AnnZ [28] · Answer 1 · 2021-12-19T09:07:46+03:00

To solve this problem we will apply the concepts related to the centripetal Force and the Force given by weight and formulated in Newton's second law. Through the two expressions we can find the radius of curve made in the hand. To calculate the normal force, we will include the concepts of sum of forces to obtain the net force on the body at the top and bottom of the maneuver. The expression for centripetal force acting on the jet is

$F_c = \frac{mv^2}{r}$

According to Newton's second law, the net force acting on the jet is

F = ma

Here,

m = mass

a = acceleration

v = Velocity

r = Radius

PART A ) Equating the above two expression the equation for radius is

$\frac{mv^2}{r} = ma$

$r = \frac{v^2}{a}$

Replacing with our values we have that

$r = \frac{(1140km/hr[\frac{1000m}{1km}\frac{1hour}{3600s}])^2}{7(9.8m/s^2)}$

$r = 1.462*10^3m$

PART B )

- The expression for effective weight of the pilot at the bottom of the circle is

$N = mg +\frac{mv^2}{r}$

$N = (69kg)(9.8m/s^2)+\frac{(69)(1140km/hr[\frac{1000m}{1km}\frac{1hour}{3600s}])^2}{1.462*10^3m}$

$N = 5408.87N$

Note that the normal reaction N is directed upwards and gravitational force mg is directed downwards. At the bottom of the circle, the centripetal force is directed upwards. So the centripetal force is obtained from the gravitational force and the normal reaction.

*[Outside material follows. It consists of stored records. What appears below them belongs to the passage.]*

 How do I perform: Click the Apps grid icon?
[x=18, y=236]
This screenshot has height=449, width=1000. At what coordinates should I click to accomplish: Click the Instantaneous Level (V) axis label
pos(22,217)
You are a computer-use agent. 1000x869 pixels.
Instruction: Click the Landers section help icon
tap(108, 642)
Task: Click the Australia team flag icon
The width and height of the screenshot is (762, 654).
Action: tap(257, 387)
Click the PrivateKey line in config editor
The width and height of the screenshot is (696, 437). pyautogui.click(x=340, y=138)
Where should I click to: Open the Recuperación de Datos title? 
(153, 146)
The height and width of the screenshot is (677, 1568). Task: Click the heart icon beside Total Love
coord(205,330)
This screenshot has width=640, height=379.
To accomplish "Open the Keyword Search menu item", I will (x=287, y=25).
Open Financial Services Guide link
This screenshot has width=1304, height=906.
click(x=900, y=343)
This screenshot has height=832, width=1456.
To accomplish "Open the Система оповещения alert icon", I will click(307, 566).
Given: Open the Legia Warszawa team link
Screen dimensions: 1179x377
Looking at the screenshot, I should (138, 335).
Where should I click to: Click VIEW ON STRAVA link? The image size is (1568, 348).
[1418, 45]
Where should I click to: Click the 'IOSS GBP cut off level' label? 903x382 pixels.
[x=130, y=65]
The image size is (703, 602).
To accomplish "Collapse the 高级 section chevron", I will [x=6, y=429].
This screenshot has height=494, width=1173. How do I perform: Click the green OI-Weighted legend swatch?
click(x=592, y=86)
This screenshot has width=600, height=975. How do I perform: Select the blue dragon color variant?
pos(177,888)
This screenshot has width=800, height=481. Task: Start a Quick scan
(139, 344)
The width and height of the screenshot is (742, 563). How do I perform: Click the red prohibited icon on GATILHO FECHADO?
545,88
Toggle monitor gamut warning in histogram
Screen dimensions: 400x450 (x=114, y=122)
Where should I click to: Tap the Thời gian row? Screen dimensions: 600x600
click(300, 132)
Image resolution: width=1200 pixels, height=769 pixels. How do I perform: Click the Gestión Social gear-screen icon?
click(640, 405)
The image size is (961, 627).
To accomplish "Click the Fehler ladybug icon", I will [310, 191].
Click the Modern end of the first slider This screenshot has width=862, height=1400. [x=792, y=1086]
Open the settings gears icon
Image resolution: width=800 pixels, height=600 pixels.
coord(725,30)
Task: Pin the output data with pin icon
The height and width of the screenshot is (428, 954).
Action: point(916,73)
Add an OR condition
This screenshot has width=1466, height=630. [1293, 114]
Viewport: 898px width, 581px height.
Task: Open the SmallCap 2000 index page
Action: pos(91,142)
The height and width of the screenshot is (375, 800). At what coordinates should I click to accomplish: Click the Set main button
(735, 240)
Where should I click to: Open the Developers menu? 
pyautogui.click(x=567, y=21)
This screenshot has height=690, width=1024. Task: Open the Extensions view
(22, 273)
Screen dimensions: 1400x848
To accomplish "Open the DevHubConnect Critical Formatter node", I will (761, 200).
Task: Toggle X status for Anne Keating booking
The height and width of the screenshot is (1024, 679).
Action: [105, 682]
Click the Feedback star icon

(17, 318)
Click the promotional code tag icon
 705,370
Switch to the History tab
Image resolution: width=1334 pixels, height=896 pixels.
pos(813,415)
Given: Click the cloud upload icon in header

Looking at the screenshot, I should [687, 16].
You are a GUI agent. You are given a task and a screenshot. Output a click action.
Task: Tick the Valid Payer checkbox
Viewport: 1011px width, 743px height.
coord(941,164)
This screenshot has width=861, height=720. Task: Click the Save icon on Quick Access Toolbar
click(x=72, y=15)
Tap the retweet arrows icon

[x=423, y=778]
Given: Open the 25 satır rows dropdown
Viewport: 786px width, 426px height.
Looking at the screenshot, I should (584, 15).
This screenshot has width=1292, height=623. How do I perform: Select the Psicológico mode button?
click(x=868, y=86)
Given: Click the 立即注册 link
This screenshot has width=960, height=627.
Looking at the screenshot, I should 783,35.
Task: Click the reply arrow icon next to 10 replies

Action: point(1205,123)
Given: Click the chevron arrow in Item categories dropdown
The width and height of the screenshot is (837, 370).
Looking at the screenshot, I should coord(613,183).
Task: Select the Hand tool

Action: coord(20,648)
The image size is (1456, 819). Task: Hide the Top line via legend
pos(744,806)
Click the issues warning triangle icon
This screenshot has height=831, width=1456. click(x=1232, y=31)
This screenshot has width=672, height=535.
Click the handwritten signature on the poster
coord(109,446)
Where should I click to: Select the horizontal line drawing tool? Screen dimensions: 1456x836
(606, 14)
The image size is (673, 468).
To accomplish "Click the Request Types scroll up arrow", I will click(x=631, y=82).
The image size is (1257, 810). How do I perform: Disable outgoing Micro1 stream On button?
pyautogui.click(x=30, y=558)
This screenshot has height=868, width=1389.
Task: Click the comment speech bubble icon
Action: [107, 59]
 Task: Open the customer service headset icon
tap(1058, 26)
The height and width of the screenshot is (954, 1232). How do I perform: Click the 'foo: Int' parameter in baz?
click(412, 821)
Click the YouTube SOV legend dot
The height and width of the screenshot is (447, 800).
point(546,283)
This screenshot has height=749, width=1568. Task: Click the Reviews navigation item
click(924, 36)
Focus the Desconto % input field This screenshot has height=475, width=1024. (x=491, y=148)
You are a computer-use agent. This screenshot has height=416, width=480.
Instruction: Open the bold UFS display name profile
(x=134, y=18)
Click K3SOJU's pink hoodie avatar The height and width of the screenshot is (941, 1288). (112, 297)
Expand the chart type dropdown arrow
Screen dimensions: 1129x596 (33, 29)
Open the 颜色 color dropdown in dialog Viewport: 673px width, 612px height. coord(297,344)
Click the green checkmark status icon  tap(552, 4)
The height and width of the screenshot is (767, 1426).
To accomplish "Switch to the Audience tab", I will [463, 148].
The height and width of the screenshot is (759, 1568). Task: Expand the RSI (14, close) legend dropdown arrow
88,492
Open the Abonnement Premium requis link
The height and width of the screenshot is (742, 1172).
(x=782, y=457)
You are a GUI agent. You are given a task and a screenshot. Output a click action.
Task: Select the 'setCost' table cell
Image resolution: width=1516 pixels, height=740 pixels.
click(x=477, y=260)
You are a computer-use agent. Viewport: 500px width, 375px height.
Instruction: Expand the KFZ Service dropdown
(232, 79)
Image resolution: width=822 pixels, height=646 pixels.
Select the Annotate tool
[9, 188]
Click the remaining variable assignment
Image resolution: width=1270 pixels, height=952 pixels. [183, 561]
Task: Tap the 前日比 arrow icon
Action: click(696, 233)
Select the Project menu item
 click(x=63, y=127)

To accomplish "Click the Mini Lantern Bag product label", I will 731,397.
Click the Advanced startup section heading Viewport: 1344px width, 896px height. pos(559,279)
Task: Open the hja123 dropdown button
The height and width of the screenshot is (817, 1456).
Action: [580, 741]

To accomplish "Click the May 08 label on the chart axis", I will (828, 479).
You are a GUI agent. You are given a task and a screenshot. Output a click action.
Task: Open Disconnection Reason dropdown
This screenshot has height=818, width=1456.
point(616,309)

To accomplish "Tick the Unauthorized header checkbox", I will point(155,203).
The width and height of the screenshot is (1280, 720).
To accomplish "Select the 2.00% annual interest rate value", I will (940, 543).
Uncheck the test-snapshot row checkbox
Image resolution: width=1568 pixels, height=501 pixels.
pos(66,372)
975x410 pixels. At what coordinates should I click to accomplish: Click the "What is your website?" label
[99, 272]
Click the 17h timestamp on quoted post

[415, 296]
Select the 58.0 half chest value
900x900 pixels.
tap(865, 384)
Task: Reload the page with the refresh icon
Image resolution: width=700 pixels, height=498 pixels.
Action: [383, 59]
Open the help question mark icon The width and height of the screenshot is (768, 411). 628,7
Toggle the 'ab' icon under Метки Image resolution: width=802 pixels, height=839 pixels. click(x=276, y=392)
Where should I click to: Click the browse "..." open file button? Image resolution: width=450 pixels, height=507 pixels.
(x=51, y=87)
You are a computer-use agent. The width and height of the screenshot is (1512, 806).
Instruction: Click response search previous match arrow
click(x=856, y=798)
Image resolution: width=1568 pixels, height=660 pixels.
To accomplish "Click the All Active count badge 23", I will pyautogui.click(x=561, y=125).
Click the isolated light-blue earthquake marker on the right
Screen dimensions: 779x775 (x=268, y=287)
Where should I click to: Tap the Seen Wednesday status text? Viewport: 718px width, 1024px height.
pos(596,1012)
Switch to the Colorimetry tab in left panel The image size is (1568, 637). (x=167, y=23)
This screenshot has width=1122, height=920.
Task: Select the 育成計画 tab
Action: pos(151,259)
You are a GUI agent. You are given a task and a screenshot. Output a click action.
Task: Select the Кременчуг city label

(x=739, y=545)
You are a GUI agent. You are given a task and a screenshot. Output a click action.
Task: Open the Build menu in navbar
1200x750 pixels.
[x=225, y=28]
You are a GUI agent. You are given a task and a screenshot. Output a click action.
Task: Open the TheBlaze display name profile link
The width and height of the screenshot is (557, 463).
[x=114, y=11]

- The expression for effective weight of the pilot at the top of the circle is

$N = mg -\frac{mv^2}{r}$

$N = (69kg)(9.8m/s^2)-\frac{(69)(1140km/hr[\frac{1000m}{1km}\frac{1hour}{3600s}])^2}{1.462*10^3m}$

$N = 4056.47N$

Note that at the top of the circle the centripetal force is directed downwards. So the centripetal force is obtained from normal reaction and the gravitational force.